SET OF TASKS:
[A] Name every blockchain or cryptocurrency mentioned in the consensus passage below.
[B] According to the consensus passage below, how does Helium's blockchain rank proofs?
==== GIVEN PASSAGE ====
What about Consensus?

Now that we’ve addressed the Sybil attack problem we need to return to consensus. In proof-of-work style consensus (also called Nakamoto consensus) because the proof of work is probabilistic (at any point in time the next bitcoin block is 10 minutes out, even if it’s been 10 minutes since the last block) it’s fine to have a ‘first seen block wins’ approach. Once you have a deterministic proof of identity you no longer want to just wait for the first proof seen, because proofs now have relative value outside of their order of arrival. In Helium’s blockchain we rank the proofs in order of how much they tell us about the network and the trustworthiness of the reporter.

An additional aspect to consider is because our proofs now have value, they all tell us something about the network, we don’t want to discard proofs that didn’t win. This means that simple Nakamoto consensus is not suitable. We explored using Ethereum style uncle blocks and, while that did work, it added a significant amount of complexity and overhead.
==== INPUT DATA ====
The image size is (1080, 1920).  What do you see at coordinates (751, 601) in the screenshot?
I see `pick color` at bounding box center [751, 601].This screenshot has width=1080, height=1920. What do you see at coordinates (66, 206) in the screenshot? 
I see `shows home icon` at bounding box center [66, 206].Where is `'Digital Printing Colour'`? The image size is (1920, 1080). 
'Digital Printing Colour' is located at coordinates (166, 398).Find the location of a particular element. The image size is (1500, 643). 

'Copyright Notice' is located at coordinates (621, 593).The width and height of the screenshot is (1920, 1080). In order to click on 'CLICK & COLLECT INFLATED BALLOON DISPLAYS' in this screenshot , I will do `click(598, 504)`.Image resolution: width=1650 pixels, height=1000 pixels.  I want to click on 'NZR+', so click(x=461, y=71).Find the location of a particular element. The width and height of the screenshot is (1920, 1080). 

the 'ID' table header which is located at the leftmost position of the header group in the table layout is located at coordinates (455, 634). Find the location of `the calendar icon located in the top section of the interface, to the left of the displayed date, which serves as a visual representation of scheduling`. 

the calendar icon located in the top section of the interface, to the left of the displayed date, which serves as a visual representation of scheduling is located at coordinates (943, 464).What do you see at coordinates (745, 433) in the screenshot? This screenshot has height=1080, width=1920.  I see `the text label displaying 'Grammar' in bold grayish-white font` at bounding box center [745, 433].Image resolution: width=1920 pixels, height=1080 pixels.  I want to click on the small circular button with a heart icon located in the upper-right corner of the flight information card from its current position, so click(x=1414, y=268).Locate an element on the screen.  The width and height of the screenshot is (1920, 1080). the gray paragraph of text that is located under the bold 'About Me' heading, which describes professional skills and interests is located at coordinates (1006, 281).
====
RESPONSES PER TASK:
[A] Bitcoin, Helium, Ethereum

[B] By how much they tell about the network and the trustworthiness of the reporter.